Giving funds directly to state power utilities from states’ share of central tax revenues was one option that the Centre was studying, a source, who did not wish to be identified, told HT.
The health of discoms were crucial for the NDA government’s plan to offer 24X7 power supplies within five years, as well as the success of Prime Minister Narendra Modi’s signature ‘Make in India’ initiatives, which aims to turn India into a manufacturing powerhouse.
Debt-laden power distribution companies are already implementing a financial restructuring plan (FRP) approved by the Centre and the Reserve Bank of India (RBI) in October 2012.
In the report State Finances: A Study of Budgets, the RBI has warned that the financial health of power distribution utilities have fallen considerably, pulled down by inappropriate tariffs, high transmission and distribution (T and D) losses, inadequate metering and inefficiencies in billing and collection.
“Deterioration of financial health of power utilities affects the fiscal position of states,” the central bank had said in its report. “Apart from the impact on the finances of states, restructured loans to discoms add to the debt and contingent liabilities of the participating states.”
Banks have already restructured loans worth over Rs 53,000 crore of distribution companies.
The FRP, which allows state governments to underwrite cash flow shortfalls in discoms as equity or interest-free loans, has only deferred problems, not resolved them, credit rating agency India Ratings has said.
The outstanding debt of seven discoms (Rajasthan, Uttar Pradesh, Tamil Nadu, Haryana, Jharkhand, Bihar, and Andhra Pradesh), which had their debt restructured, has grown 23.3% to Rs 2,75,400 crore in 2014-15 from 2012-13.

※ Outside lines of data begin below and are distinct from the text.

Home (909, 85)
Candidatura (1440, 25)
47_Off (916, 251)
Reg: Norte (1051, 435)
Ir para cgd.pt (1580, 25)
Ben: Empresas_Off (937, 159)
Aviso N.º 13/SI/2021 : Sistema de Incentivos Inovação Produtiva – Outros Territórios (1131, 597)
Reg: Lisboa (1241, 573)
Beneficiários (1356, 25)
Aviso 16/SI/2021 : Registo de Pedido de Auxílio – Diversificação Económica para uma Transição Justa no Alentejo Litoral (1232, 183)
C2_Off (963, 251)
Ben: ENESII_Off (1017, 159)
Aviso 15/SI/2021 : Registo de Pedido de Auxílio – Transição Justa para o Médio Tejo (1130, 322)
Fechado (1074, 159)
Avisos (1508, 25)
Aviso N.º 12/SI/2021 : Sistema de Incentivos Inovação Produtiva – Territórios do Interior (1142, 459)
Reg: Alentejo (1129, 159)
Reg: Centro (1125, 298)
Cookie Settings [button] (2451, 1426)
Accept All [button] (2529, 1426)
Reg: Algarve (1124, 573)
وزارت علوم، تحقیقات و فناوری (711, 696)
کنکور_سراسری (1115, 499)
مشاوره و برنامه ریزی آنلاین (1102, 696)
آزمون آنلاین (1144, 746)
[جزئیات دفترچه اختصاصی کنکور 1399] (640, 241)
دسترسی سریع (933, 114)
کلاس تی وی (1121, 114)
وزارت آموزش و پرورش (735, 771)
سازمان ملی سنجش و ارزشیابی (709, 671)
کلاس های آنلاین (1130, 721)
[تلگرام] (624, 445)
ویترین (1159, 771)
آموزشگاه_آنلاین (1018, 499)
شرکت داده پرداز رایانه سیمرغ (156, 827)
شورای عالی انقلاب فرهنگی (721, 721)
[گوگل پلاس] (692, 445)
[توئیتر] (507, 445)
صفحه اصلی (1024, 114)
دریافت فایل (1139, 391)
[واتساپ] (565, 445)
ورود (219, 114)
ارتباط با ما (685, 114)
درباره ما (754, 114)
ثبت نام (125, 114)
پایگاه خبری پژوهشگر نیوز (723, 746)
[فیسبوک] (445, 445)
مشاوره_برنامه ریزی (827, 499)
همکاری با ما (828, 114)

In the last few years, non-performing assets (NPAs) of banks, particularly those in the public sector, have been rising due to stalled projects and special recast plans for utilities such as power distribution companies.
NPAs are loans that do not yield returns.
“We are looking at all possible options to manage financial stress of power distribution companies and rising bad loans of banks,” the source added.
The NDA government has placed a major emphasis on improving India’s creaky infrastructure — roads, ports and railways — with finance minister Arun Jaitley proposing Rs 70,000-crore investment increase for the sector in budget 2015-16.